Luganville, Espiritu Santo

Lochmarin
Sun 4 Oct 2015 21:11
15:31.378S 167:09.84E

Yet another night passage took us up to Luganville on Espiritu Santo, the second biggest town in Vanuatu. We needed to come there to check out. It’s the most Northern port in Vanuatu, so although we’re not done with Vanuatu yet one can check out, get a cruising permit and make a final clearance from Sola on Vanua Lava

I should explain. We don’t choose to sail overnight because we like missing a nights sleep and not being able to see much. It’s because the distances between our stops have been just a little too long for a day sail. When one is sailing you can’t guarantee how long it will take you - it depends on the wind of course. We don’t want to end up arriving in an unknown anchorage after dark, trying to find our way in when we can’t see if the water’s shallowing or where the reefs are.. Apart from in Port Vila, there’s been no lights to guide you in Vanuatu so it’s better to sail overnight, heave to offshore if we get there too early, and come in when the sun’s up and we can see what we’re getting ourselves into. It means we’ve not been having anchor beers. We have been known to have an anchor beer even at 5am after a long passage but generally we don’t feel like one after being up most of the night, more like a cup of tea and a snooze. No problem: there’ll be more for the Solomon Islands and Papua New Guinea!

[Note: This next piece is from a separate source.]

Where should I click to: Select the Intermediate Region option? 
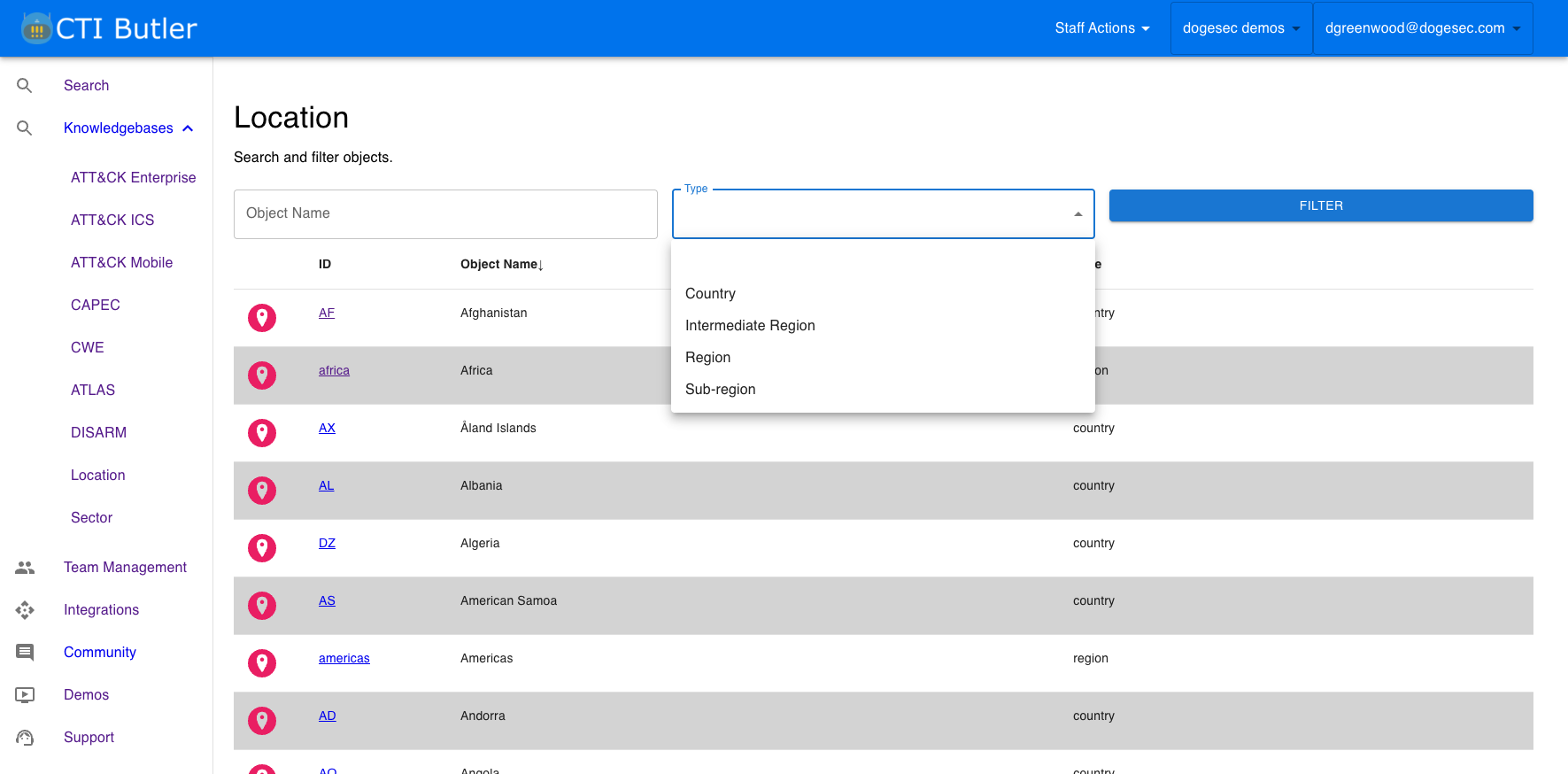[750, 326]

But this night’s passage was definitely a good idea. For a few hours between the sun setting and the moon rising the sky to the East of us glowed and flickered over the magical island of Ambryn. There’s an active volcano there where one can actually look over the edge into a bubbling crater full of molten lava (if you’re up to the 8 hours walking it takes to hike there and back). The glow from this was lighting up the underside of the clouds and provided us with a marvellous light show 20 miles away. There were strong winds, but they were behind us so we just flew a reefed mizzen and the staysail and we were flying along comfortably with light apparent wind, watching molten rock that had bubbled up from the depths of the earth light the sky. 

Luganville is a much smaller town than Port Vila, it’s a nice enough place, full of Chinese general stores, with an exceptionally good hardware store. There were a lot of kava bars, more than we’d seen in Port Vila, we thought at first they were there for tourists but there aren’t so many tourists in Espiritu Santo and I think in retrospect they were for the locals. The other change we noticed was the almost complete absence of Mother Hubbard dresses with a lot of the young women wearing shorts and t-shirts. They wore long shorts though, to the knee, which looked rather like they were wearing men’s shorts, we’re used to women generally wearing shorter shorts than men.

We stayed long enough to sort out customs and immigration and fetch diesel, taking jerry cans in the dingy to the shore then a taxi to the petrol station, then moved on to a more sheltered anchorage as some strong winds were forecasted. 

I took no pictures at all in Luganville so instead, randomly, I will share some pictures of an interesting tree. Enjoy:

Remember this seed I photographed in Fiji? We see them all over the place but hadn’t realised which tree they came from.

We find these all over, mostly not as brightly coloured as this one though.

We’d also seen this type of tree on Vanuatu and wondered about the ‘fruit’. It looked a bit like breadfruit though knobblier, but the leaves were all wrong. Close inspection of one of the ‘riper’ fruits shows that they are the source of the seeds we’d been spotting, they are more like cones than fruits. It seems that this is the tree the locals get the leaves from to make the mats they weave.

  

A close up of the ‘fruit’ shows that they are made up of the seeds clustered together, you can see a gap where one fell out.